The Ravenous Brain: How the New Science of Consciousness Explains Our Insatiable Search for Meaning

  • Daniel Bor
Basic Books 352 pp. £18.99 (2012)

As scientific enterprises go, cracking consciousness is up there with deciphering dark matter. Neuroscientist Daniel Bor dives into the conundrum with relish. He begins by defining consciousness as the ability to gather knowledge, then works his way from a history of the brain and the “neuroscience of awareness” to an exploration of severe brain damage. Intriguing arguments abound — not least, Bor's recasting of mental conditions such as schizophrenia and bipolar disorder as 'disorders of consciousness'.

Some Remarks: Essays and Other Writing

  • Neal Stephenson
Atlantic 336 pp. £20 (2012)

From Snow Crash (Bantam, 1992) to Reamde (Atlantic, 2011), Neal Stephenson's novels range over a dazzling array of disciplines — including metaphysics, gaming, nanotechnology and the history of science. Here, he assembles an entertaining sampler of cyberpunkish treats. Among freshly edited essays, interviews and other short works on topics such as geek cool and the mainstreaming of science fiction are two previously unpublished pieces. 'Get Up' is an essay on sitting; the other is a work of fiction one sentence long. Prepare to be amused.

How Ancient Europeans Saw the World: Vision, Patterns, and the Shaping of the Mind in Prehistoric Times

  • Peter S. Wells
Princeton University Press 304 pp. £24.95 (2012)

Look at a pot predating the Roman Empire, or a Bronze Age burial site, and your interpretation of form and pattern will be vastly at variance with that of their makers. So says anthropologist Peter Wells, who argues that in late prehistoric Europe — a world that lacked the written word and was thin on 'stuff' — people's perceptions were very different from our own. Wells 'reads' tools, vehicles, ornaments, textiles and buildings to reveal a neurobiological map of profound changes in ancient society.

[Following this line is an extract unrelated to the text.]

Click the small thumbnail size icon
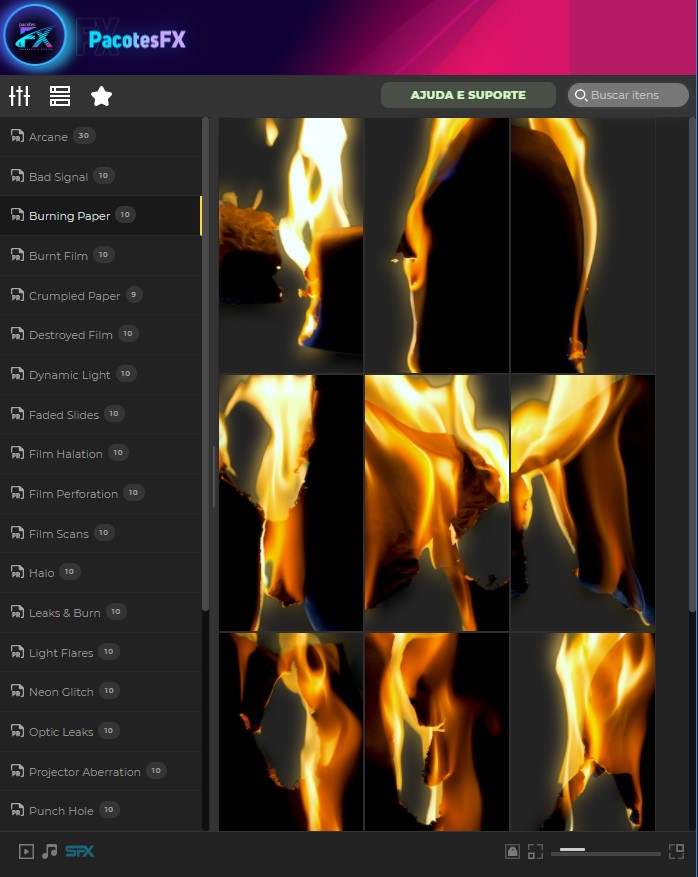This screenshot has width=698, height=877. click(536, 852)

Birdie Bowers: Captain Scott's Marvel

  • Anne Strathie
The History Press 224 pp. £18.99 (2012)

Scott of the Antarctic was surrounded by strong characters. One, Henry 'Birdie' Bowers, emerges as grounded, courageous and ferociously well organized. He handled landing, navigation and more for the 1910–12 Terra Nova expedition, and took part in the penguin-egg quest immortalized in Apsley Cherry-Garrard's memoir The Worst Journey in the World (1922). He was also the youngest to die with Scott in the doomed 'party of five'. Built on research in Antarctica and at the Scott Polar Research Institute in Cambridge, UK, Anne Strathie's biography includes previously unpublished material.

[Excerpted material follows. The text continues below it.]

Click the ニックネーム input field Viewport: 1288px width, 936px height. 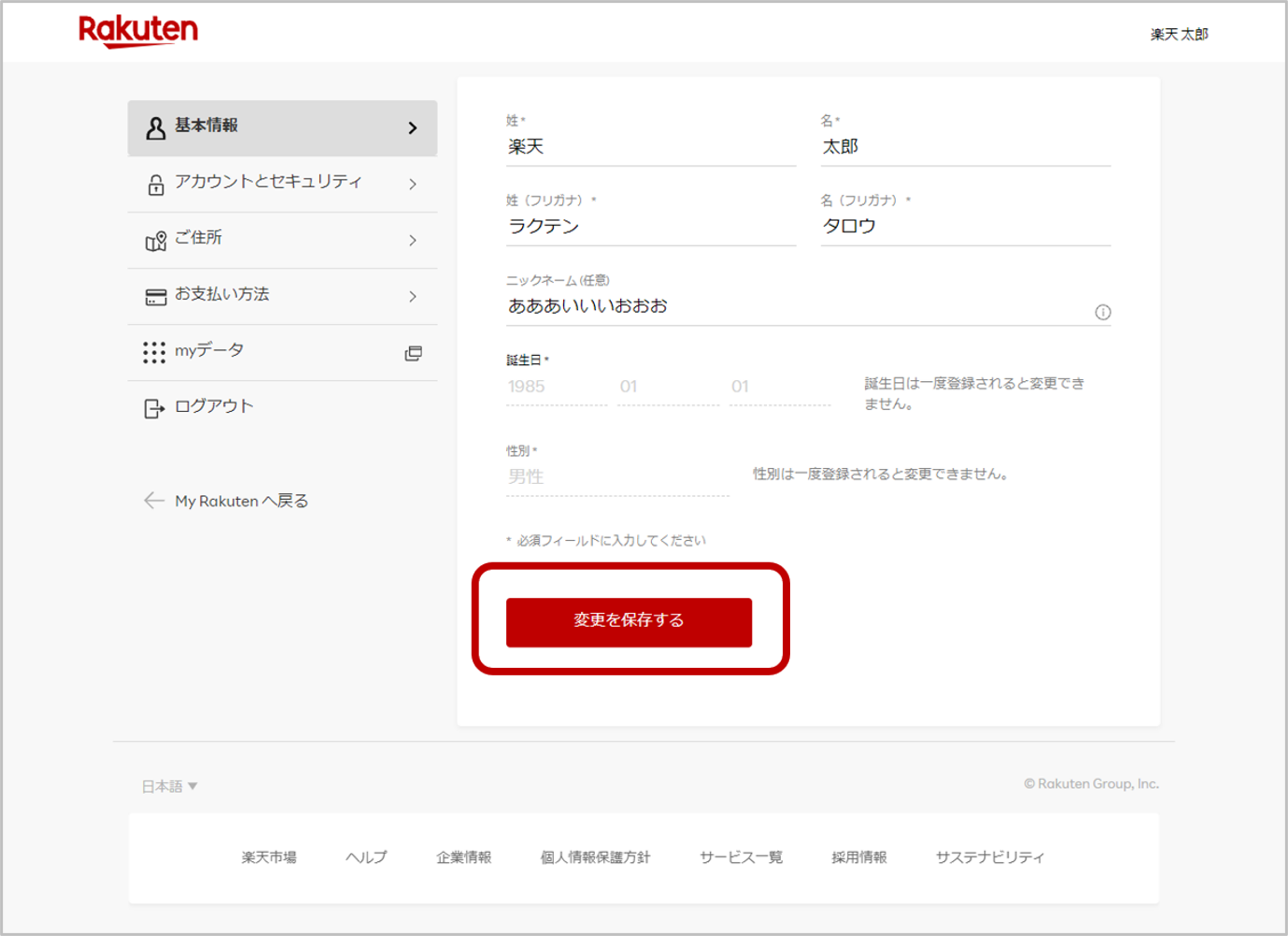pos(794,306)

Drawn From Paradise: The Discovery, Art and Natural History of the Birds of Paradise

David Attenborough and Errol Fuller. Collins 256 pp. £30 (2012)

Some dance; some are dubbed superb or magnificent; many sport ruffs, streamers or elaborate headgear. Birds of paradise — found in New Guinea and Australia and comprising about 40 species — are celebrated here by broadcaster David Attenborough and artist Errol Fuller. The authors trace the natural history of these beauties, known to Europeans since the sixteenth century, with copious illustrations by artists from Peter Paul Rubens to Jacques Barraband.